さて、一言で速さといっても場合によっては指すものが異なります。
例えば100kmの区間を車で2時間かかったとしましょう。
このとき自動車の速さは100(km)÷2(h)=50(km/h)となります。これは区間全体を一定の速さで走行したと考えたときの速さで、「平均の速さ」といいます。
しかし実際は途中で加速、減速をするはずで、一瞬ごとに速度は変化します。

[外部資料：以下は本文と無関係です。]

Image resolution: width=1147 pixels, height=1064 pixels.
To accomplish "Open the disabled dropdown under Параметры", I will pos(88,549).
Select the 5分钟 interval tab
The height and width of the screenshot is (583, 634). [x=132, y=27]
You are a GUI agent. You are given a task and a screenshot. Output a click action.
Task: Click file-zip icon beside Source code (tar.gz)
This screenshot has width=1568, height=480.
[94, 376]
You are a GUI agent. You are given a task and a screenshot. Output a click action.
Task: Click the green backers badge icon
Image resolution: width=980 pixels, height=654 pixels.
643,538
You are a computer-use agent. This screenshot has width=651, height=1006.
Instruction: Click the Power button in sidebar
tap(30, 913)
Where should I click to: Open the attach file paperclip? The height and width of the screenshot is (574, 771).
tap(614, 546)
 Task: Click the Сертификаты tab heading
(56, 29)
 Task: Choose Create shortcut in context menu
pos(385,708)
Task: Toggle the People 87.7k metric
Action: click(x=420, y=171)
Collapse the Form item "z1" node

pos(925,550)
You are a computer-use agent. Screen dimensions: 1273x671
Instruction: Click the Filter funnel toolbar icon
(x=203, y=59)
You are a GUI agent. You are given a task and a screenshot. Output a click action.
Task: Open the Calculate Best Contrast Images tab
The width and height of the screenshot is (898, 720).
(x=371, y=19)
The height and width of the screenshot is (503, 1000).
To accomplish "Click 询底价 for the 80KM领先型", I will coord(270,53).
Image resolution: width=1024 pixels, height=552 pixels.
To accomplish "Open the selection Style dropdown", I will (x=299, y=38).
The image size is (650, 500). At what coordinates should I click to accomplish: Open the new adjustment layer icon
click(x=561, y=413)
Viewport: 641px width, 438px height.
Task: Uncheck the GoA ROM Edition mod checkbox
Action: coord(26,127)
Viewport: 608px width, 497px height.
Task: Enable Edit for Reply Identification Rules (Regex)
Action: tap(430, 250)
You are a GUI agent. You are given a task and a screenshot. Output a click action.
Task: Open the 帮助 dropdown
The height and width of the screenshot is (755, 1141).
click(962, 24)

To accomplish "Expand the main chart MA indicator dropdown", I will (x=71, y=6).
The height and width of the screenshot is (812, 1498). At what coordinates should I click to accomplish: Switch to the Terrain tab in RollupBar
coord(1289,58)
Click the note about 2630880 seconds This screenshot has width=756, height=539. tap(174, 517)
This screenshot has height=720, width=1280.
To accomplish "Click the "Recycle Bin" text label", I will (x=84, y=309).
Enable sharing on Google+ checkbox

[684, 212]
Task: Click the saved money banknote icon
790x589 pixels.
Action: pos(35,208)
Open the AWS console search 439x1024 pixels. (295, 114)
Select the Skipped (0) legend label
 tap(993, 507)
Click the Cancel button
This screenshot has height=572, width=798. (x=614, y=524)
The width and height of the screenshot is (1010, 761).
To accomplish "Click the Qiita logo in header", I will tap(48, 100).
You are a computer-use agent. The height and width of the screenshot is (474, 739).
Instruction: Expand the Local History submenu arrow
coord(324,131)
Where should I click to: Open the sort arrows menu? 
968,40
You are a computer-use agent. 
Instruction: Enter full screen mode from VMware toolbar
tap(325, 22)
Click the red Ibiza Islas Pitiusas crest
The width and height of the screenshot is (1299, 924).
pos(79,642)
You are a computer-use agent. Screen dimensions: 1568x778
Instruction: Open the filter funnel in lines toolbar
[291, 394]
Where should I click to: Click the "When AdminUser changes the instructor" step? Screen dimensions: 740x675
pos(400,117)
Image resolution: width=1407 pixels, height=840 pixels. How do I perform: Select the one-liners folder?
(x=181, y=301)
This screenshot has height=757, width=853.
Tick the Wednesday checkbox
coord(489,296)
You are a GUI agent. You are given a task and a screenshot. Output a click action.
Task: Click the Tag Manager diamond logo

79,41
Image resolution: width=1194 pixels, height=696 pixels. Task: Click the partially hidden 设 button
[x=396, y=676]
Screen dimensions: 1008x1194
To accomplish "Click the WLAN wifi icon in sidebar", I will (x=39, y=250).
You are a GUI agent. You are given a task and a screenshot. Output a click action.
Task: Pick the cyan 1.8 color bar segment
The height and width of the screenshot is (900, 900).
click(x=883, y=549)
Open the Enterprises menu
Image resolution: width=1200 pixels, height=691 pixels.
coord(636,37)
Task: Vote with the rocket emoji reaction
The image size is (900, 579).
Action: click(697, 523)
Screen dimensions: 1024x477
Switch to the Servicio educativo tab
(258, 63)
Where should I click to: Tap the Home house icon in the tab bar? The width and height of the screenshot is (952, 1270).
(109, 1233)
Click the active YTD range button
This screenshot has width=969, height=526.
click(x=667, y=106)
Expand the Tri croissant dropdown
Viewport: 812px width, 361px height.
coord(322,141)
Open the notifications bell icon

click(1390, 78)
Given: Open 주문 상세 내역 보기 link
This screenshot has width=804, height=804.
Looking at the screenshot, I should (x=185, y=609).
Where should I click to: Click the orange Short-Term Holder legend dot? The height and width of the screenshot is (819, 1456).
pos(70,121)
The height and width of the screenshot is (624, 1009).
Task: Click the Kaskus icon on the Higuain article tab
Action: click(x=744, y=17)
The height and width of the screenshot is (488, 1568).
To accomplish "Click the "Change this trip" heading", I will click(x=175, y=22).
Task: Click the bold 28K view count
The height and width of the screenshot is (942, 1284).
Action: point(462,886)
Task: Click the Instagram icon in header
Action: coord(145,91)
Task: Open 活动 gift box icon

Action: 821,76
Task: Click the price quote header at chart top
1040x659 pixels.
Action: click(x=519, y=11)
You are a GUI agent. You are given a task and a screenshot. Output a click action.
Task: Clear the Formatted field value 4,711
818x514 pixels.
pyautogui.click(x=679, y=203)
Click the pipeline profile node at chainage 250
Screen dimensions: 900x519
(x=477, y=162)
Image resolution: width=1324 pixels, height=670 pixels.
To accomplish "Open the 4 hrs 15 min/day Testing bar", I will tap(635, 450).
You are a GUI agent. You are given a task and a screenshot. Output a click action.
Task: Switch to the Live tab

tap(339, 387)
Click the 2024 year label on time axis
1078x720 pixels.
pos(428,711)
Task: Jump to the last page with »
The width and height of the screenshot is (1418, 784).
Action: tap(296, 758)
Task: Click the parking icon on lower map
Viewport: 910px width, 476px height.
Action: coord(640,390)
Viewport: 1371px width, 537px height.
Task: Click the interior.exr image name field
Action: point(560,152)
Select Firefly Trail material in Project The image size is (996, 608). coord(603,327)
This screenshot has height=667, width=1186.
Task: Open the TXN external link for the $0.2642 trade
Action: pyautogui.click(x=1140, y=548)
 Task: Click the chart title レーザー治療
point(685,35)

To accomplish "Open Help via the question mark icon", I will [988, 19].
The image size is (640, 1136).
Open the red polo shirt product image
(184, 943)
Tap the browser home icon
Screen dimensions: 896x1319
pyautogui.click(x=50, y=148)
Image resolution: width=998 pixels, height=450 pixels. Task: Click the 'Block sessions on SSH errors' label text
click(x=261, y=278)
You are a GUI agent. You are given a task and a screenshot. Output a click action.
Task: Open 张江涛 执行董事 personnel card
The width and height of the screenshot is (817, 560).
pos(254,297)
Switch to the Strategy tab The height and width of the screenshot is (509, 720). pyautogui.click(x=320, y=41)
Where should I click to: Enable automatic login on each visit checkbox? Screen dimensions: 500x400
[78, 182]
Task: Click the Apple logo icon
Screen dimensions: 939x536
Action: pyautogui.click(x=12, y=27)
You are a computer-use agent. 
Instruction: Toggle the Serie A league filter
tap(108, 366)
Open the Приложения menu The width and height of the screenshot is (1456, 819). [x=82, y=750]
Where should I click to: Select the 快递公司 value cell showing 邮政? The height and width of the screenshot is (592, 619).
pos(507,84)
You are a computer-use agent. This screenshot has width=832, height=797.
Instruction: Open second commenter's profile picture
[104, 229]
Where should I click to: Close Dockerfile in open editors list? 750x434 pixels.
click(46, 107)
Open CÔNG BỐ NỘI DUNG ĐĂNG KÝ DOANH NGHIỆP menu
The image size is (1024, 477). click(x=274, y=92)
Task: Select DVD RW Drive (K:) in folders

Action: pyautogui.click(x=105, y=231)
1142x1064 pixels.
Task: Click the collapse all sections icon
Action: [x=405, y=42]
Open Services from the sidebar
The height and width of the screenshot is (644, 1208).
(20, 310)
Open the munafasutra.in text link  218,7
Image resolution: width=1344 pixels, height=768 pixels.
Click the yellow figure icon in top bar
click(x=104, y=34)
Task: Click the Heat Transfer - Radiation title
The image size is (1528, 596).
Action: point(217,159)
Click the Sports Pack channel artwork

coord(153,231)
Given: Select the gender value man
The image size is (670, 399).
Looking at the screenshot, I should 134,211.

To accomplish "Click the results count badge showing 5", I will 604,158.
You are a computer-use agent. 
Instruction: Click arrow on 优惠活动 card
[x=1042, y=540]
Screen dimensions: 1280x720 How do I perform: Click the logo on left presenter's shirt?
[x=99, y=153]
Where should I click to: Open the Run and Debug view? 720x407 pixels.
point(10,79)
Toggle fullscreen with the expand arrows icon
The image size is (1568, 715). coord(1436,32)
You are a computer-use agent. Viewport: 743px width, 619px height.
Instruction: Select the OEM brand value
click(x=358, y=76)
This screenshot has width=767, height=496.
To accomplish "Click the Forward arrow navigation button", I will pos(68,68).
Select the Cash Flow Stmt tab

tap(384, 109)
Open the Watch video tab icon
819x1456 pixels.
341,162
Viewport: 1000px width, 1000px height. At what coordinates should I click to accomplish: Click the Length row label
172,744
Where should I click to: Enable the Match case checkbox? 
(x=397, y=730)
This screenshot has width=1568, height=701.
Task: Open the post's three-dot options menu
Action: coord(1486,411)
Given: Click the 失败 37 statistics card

この一瞬一瞬の速さを「瞬間の速さ」といいます。

これから学習する運動について詳しく調べるためには瞬間の速さを求める必要があります。
つまり非常に短い時間内でどれだけ動いたかを知る必要があるのです。
それを調べるための器具が「記録タイマー」です。

記録タイマーの使い方

記録タイマーは、一定時間ごとの移動距離を連続的に記録することができる器具です。
記録テープを引っ張ると記録テープにその打点がずれていき記録されますが、東日本なら1秒間に50回、西日本なら1秒間に60回の点を打つ事ができます。
つまり

東日本:1秒間で50打点→1/50秒で1打点→0.1秒で5打点
西日本:1秒間で60打点→1/60秒で1打点→0.1秒で6打点

と言い換えられます。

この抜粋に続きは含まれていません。